A communication sleeve is movably disposed in the drive sleeve above a lower seat of the drive sleeve. This sleeve covers a circumferentially spaced collection of metal tubes. These tubes act as liners to communication ports between the casing and the annulus. The communication sleeve has two differing seal diameters forming a piston area. As inflation pressure expanding the inflatable element begins to build, this same pressure acts against the communication sleeve piston generating a downward force. At a preset force (pressure), the sleeve shears a set of retaining pins and travels downward, uncovering the collection of metal tubes and communications ports and providing a passageway for the transfer flow of cement from inside the casing to the annulus. After the communication sleeve shifts, inflation pressure is no longer maintained. For this reason a check valve is placed in a passageway to the inflatable element to temporarily retain element inflation and expansion.

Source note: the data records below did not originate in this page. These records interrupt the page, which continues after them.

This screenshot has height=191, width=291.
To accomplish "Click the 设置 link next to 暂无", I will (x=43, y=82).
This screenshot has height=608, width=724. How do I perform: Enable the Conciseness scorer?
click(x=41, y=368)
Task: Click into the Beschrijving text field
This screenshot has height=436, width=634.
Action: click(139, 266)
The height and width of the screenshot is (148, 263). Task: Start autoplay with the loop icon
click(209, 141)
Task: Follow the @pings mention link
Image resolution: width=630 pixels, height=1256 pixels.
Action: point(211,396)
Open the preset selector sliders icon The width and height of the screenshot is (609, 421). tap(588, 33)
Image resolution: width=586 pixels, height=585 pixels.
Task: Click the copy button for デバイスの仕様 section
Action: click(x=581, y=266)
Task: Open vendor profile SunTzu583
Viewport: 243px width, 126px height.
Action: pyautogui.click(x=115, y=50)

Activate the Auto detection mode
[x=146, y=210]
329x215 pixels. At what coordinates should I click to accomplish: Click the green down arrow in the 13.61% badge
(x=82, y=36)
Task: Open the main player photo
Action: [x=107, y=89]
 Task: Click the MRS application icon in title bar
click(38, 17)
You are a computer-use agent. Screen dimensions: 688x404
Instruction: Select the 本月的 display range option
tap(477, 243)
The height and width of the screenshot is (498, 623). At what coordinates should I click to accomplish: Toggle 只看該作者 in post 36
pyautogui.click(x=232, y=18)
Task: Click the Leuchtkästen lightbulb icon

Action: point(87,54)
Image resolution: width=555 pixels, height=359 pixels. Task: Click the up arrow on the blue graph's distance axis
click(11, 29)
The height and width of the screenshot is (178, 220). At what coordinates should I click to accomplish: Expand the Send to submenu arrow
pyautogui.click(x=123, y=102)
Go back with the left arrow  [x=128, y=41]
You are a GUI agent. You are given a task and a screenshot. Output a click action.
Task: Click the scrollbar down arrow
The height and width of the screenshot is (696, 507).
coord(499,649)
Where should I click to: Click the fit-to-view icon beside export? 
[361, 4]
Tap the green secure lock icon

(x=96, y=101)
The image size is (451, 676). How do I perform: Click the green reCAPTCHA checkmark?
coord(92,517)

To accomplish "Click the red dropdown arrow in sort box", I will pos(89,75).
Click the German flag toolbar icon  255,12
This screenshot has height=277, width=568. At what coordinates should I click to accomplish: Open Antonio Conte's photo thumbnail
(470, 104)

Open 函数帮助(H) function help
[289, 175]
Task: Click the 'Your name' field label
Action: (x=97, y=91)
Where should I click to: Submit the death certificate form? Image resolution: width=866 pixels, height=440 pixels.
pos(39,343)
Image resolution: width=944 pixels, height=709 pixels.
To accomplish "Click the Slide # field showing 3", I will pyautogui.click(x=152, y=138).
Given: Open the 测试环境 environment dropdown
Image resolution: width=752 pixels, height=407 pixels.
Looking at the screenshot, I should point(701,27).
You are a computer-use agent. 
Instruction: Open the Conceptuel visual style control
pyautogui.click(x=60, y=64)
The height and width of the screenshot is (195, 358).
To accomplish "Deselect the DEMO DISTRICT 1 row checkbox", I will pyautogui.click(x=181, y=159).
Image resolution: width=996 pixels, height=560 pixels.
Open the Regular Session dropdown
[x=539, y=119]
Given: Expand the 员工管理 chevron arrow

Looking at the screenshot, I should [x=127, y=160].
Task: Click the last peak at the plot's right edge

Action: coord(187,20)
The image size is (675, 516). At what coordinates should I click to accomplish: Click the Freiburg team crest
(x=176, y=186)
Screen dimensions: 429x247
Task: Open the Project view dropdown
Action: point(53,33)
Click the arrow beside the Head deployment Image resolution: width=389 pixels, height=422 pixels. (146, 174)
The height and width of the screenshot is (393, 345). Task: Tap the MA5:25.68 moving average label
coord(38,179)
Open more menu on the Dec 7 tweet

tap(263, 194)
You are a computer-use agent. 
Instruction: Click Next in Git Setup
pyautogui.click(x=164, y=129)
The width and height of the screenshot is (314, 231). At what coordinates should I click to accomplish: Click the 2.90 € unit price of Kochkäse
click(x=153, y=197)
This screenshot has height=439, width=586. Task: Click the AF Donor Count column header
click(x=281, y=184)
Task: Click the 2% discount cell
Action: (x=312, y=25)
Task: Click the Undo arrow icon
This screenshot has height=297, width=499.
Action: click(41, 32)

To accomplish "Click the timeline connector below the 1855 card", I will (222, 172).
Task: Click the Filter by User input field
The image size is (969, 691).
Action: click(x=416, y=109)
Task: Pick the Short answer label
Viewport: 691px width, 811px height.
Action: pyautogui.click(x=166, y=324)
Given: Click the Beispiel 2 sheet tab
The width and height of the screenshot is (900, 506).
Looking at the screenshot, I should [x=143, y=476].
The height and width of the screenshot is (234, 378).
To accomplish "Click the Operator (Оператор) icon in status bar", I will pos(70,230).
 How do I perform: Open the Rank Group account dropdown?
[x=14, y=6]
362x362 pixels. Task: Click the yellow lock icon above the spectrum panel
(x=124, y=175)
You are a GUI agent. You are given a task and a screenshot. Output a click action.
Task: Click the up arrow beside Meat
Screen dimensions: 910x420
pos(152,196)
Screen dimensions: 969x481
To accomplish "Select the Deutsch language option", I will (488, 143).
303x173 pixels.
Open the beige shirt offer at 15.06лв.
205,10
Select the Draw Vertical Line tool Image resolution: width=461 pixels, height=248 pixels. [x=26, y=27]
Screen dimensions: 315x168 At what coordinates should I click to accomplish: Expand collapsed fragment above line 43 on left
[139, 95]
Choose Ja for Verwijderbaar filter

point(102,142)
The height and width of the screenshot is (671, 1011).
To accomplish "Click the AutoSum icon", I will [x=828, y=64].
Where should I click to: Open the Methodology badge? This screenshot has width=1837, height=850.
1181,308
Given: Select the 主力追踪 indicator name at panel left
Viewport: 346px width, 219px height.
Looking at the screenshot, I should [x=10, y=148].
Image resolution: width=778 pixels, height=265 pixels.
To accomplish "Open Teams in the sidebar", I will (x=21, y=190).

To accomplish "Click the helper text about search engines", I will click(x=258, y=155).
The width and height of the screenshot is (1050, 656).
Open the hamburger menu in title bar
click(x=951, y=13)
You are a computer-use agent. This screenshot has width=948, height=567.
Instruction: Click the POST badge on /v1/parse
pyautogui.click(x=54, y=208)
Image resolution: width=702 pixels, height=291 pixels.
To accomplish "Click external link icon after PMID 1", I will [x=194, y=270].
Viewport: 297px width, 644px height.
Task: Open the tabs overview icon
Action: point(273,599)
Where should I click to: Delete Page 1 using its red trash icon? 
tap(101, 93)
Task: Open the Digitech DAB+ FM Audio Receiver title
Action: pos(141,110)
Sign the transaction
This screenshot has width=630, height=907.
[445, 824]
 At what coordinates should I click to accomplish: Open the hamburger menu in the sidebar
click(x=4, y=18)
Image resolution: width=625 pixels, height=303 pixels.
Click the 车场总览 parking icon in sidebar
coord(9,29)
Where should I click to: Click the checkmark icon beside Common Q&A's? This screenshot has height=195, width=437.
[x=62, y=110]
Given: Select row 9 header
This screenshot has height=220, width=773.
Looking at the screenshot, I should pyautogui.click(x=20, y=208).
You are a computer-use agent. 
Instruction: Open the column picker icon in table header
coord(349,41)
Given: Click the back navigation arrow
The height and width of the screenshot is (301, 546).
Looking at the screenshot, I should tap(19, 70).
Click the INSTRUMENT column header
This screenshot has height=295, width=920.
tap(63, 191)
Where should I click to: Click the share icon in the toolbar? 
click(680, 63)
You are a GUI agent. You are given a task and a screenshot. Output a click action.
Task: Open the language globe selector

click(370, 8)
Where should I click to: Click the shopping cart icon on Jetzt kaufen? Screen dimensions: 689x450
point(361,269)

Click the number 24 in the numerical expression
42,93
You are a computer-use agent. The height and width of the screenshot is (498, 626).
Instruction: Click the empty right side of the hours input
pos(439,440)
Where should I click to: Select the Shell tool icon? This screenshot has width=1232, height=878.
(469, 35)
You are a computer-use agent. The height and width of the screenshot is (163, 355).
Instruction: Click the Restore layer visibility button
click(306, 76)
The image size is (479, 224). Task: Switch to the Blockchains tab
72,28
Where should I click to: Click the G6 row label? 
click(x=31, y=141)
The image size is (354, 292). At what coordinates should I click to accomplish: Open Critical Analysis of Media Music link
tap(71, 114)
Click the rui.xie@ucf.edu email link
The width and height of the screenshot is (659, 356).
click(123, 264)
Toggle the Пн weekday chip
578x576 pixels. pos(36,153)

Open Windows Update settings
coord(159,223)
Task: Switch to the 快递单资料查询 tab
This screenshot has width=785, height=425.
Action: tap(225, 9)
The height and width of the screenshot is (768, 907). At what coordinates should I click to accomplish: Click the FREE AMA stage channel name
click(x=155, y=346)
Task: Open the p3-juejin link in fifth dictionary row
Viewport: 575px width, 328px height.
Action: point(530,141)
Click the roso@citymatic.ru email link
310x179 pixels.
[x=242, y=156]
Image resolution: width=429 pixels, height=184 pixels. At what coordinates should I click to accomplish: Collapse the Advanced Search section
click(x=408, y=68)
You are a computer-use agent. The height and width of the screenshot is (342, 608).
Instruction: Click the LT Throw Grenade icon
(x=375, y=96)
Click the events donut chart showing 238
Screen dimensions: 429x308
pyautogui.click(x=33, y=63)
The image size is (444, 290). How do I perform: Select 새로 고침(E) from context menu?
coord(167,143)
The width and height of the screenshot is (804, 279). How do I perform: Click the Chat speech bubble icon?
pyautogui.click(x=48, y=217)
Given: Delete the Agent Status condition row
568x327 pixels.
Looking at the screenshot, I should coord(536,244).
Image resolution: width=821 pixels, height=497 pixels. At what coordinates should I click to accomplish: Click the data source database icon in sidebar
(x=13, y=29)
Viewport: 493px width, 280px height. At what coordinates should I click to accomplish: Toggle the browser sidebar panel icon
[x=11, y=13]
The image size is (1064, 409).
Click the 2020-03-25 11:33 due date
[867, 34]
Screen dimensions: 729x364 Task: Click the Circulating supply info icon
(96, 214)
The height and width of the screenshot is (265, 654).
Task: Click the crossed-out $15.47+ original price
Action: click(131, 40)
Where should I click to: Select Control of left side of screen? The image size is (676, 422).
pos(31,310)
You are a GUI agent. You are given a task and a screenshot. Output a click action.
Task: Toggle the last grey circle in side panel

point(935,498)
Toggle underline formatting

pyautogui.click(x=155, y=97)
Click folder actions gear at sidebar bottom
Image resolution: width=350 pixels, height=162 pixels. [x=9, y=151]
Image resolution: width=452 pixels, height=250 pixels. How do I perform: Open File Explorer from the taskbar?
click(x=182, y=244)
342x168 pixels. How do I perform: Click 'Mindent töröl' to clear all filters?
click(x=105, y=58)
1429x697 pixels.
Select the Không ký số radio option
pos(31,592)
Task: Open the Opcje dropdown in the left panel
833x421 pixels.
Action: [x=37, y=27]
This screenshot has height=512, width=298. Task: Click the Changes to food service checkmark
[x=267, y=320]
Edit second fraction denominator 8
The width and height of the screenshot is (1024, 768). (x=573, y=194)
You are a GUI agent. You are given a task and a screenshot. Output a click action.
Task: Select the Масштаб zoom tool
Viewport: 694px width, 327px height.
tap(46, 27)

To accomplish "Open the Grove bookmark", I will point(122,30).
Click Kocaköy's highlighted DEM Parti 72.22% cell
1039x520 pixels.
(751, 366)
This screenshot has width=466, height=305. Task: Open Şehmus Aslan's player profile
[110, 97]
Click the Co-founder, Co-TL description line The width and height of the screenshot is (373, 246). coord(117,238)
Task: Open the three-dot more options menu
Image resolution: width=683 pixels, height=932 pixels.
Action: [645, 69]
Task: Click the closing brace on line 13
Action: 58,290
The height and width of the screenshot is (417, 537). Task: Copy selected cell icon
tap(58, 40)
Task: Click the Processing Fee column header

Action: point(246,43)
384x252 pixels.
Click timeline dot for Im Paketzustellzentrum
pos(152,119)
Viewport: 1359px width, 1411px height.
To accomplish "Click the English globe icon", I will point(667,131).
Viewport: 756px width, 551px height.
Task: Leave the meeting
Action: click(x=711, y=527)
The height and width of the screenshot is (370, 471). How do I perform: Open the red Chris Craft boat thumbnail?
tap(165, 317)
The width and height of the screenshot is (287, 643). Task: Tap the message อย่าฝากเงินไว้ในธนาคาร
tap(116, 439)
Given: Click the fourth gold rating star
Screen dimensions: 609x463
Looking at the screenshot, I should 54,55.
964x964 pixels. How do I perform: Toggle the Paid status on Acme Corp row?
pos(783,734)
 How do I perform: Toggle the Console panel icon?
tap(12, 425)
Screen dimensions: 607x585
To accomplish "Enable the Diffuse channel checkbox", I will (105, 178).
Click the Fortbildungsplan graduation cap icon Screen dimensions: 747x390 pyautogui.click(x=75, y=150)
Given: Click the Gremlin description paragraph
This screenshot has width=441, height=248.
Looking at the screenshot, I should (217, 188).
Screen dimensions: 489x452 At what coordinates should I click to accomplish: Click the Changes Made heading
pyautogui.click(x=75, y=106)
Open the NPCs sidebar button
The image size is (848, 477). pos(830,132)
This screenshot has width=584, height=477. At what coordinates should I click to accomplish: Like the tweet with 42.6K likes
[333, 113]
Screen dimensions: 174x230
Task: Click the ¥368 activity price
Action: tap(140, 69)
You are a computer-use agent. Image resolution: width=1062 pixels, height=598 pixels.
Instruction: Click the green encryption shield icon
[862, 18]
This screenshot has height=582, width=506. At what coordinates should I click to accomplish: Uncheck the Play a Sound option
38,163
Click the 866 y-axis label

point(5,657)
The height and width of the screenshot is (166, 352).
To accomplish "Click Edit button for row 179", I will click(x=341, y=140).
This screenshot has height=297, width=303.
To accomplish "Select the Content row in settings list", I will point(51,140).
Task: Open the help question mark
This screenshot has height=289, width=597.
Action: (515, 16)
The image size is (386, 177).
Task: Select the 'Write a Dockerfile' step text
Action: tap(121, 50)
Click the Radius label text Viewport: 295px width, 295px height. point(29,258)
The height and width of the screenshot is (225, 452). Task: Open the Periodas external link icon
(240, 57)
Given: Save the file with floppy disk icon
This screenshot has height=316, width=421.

After a determined amount of fluid (e.g. but not limited to cement) has been transferred to the annulus, a flexible closing plug is pumped down as a trailing portion to the cement flow. When this plug reaches the tool, it lands on a closing sleeve movably disposed in the drive sleeve at the upper portion of the tool. This plug now blocks the casing bore and acts as a piston area against which to generate force. At a preset force (pressure), the closing sleeve shears a set of retaining pins and moves downward. This movement uncovers a set of locking dogs which up until this time have been forcibly held outward into an undercut on the outer body by the outer diameter of the closing sleeve. Now that these dogs are no longer supported they are forced inward due to the angle on the lower surface of the undercut. This now allows the drive sleeve to travel downwards until it bottoms out on the lowermost inner shoulder of the outer body. In moving downward, the drive sleeve folds over and, preferably, crushes flat the ends of the communication tubes, permanently sealing them off. The ends of the tube are forcibly pressed between the outside diameter of the drive sleeve and the inside diameter of the outer body. This annulus gap between diameters is preferably closed such that it is slightly smaller that the two wall thicknesses of the metal tube. In this way, a crush and seal effect is, preferably, guaranteed. In addition to sealing off the communication tubes, the drive sleeve also folds over and crushes the inflation port tube providing, preferably, permanent metal sealing of the inflation element passageway.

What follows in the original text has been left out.